Reproduce every line of the data below verbatim, keeping each character and line break unchanged.

Items listed in a dataset:
— Start —
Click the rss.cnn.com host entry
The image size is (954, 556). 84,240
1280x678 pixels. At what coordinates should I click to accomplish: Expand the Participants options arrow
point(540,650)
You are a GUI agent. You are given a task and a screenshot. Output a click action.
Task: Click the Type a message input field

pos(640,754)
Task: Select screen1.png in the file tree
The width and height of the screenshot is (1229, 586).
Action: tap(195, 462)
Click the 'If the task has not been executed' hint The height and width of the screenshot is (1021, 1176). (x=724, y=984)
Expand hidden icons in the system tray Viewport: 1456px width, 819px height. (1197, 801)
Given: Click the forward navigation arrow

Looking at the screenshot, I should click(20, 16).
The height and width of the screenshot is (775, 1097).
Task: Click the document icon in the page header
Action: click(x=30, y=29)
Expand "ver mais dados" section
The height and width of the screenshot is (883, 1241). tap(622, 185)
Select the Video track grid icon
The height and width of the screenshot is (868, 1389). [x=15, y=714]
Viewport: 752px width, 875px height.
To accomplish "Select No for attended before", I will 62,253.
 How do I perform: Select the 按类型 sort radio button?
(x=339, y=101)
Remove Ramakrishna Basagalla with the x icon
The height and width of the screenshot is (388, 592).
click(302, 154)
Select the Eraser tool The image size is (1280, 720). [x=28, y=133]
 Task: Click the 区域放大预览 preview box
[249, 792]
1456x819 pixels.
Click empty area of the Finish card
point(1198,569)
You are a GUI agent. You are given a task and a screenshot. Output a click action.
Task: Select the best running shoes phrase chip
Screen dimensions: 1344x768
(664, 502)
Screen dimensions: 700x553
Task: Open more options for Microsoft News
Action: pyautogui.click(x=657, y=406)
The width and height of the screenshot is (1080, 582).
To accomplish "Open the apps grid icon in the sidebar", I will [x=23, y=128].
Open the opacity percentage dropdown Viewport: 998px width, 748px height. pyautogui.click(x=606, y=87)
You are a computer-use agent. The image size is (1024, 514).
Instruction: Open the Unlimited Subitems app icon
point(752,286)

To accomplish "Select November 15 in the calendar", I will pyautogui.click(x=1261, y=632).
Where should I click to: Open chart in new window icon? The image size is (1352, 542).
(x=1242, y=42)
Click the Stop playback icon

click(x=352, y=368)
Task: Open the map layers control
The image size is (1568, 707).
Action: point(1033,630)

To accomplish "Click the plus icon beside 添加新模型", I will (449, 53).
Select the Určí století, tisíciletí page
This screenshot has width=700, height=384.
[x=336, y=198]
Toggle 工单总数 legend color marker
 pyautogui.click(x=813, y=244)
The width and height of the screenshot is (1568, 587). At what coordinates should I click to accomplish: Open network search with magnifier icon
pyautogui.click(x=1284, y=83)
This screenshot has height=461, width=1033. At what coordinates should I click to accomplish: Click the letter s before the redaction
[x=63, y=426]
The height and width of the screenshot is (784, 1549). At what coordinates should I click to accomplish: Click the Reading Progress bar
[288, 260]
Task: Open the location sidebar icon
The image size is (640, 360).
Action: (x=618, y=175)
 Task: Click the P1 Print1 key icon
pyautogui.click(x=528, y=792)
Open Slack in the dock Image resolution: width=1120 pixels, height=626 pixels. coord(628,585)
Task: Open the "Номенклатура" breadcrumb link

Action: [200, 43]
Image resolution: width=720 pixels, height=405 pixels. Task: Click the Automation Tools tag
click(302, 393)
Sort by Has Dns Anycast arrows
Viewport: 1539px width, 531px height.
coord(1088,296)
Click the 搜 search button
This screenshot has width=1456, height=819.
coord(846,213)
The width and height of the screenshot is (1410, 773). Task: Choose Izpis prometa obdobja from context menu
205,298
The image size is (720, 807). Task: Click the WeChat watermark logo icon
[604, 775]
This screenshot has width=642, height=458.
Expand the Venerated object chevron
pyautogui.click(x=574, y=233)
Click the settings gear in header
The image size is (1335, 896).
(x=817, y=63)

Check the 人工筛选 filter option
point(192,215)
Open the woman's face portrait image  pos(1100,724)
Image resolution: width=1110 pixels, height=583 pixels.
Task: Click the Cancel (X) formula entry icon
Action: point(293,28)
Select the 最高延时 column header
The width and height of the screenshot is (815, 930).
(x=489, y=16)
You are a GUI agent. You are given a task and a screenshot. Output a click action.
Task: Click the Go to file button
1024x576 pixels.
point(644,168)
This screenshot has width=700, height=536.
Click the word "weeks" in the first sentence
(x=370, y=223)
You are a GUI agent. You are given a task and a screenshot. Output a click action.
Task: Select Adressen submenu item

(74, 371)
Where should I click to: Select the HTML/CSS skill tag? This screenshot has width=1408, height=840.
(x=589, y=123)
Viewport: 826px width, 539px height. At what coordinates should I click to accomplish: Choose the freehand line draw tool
— End —
The completed task
Click the rss.cnn.com host entry
The image size is (954, 556). 84,240
1280x678 pixels. At what coordinates should I click to accomplish: Expand the Participants options arrow
point(540,650)
You are a GUI agent. You are given a task and a screenshot. Output a click action.
Task: Click the Type a message input field

pos(640,754)
Task: Select screen1.png in the file tree
The width and height of the screenshot is (1229, 586).
Action: tap(195, 462)
Click the 'If the task has not been executed' hint The height and width of the screenshot is (1021, 1176). (x=724, y=984)
Expand hidden icons in the system tray Viewport: 1456px width, 819px height. (1197, 801)
Given: Click the forward navigation arrow

Looking at the screenshot, I should click(20, 16).
The height and width of the screenshot is (775, 1097).
Task: Click the document icon in the page header
Action: click(x=30, y=29)
Expand "ver mais dados" section
The height and width of the screenshot is (883, 1241). tap(622, 185)
Select the Video track grid icon
The height and width of the screenshot is (868, 1389). [x=15, y=714]
Viewport: 752px width, 875px height.
To accomplish "Select No for attended before", I will 62,253.
 How do I perform: Select the 按类型 sort radio button?
(x=339, y=101)
Remove Ramakrishna Basagalla with the x icon
The height and width of the screenshot is (388, 592).
click(302, 154)
Select the Eraser tool The image size is (1280, 720). [x=28, y=133]
 Task: Click the 区域放大预览 preview box
[249, 792]
1456x819 pixels.
Click empty area of the Finish card
point(1198,569)
You are a GUI agent. You are given a task and a screenshot. Output a click action.
Task: Select the best running shoes phrase chip
Screen dimensions: 1344x768
(664, 502)
Screen dimensions: 700x553
Task: Open more options for Microsoft News
Action: pyautogui.click(x=657, y=406)
The width and height of the screenshot is (1080, 582).
To accomplish "Open the apps grid icon in the sidebar", I will [x=23, y=128].
Open the opacity percentage dropdown Viewport: 998px width, 748px height. pyautogui.click(x=606, y=87)
You are a computer-use agent. The image size is (1024, 514).
Instruction: Open the Unlimited Subitems app icon
point(752,286)

To accomplish "Select November 15 in the calendar", I will pyautogui.click(x=1261, y=632).
Where should I click to: Open chart in new window icon? The image size is (1352, 542).
(x=1242, y=42)
Click the Stop playback icon

click(x=352, y=368)
Task: Open the map layers control
The image size is (1568, 707).
Action: point(1033,630)

To accomplish "Click the plus icon beside 添加新模型", I will (449, 53).
Select the Určí století, tisíciletí page
This screenshot has width=700, height=384.
[x=336, y=198]
Toggle 工单总数 legend color marker
 pyautogui.click(x=813, y=244)
The width and height of the screenshot is (1568, 587). At what coordinates should I click to accomplish: Open network search with magnifier icon
pyautogui.click(x=1284, y=83)
This screenshot has height=461, width=1033. At what coordinates should I click to accomplish: Click the letter s before the redaction
[x=63, y=426]
The height and width of the screenshot is (784, 1549). At what coordinates should I click to accomplish: Click the Reading Progress bar
[288, 260]
Task: Open the location sidebar icon
The image size is (640, 360).
Action: (x=618, y=175)
 Task: Click the P1 Print1 key icon
pyautogui.click(x=528, y=792)
Open Slack in the dock Image resolution: width=1120 pixels, height=626 pixels. coord(628,585)
Task: Open the "Номенклатура" breadcrumb link

Action: [200, 43]
Image resolution: width=720 pixels, height=405 pixels. Task: Click the Automation Tools tag
click(302, 393)
Sort by Has Dns Anycast arrows
Viewport: 1539px width, 531px height.
coord(1088,296)
Click the 搜 search button
This screenshot has width=1456, height=819.
coord(846,213)
The width and height of the screenshot is (1410, 773). Task: Choose Izpis prometa obdobja from context menu
205,298
The image size is (720, 807). Task: Click the WeChat watermark logo icon
[604, 775]
This screenshot has width=642, height=458.
Expand the Venerated object chevron
pyautogui.click(x=574, y=233)
Click the settings gear in header
The image size is (1335, 896).
(x=817, y=63)

Check the 人工筛选 filter option
point(192,215)
Open the woman's face portrait image  pos(1100,724)
Image resolution: width=1110 pixels, height=583 pixels.
Task: Click the Cancel (X) formula entry icon
Action: point(293,28)
Select the 最高延时 column header
The width and height of the screenshot is (815, 930).
(x=489, y=16)
You are a GUI agent. You are given a task and a screenshot. Output a click action.
Task: Click the Go to file button
1024x576 pixels.
point(644,168)
This screenshot has width=700, height=536.
Click the word "weeks" in the first sentence
(x=370, y=223)
You are a GUI agent. You are given a task and a screenshot. Output a click action.
Task: Select Adressen submenu item

(74, 371)
Where should I click to: Select the HTML/CSS skill tag? This screenshot has width=1408, height=840.
(x=589, y=123)
Viewport: 826px width, 539px height. At what coordinates should I click to accomplish: Choose the freehand line draw tool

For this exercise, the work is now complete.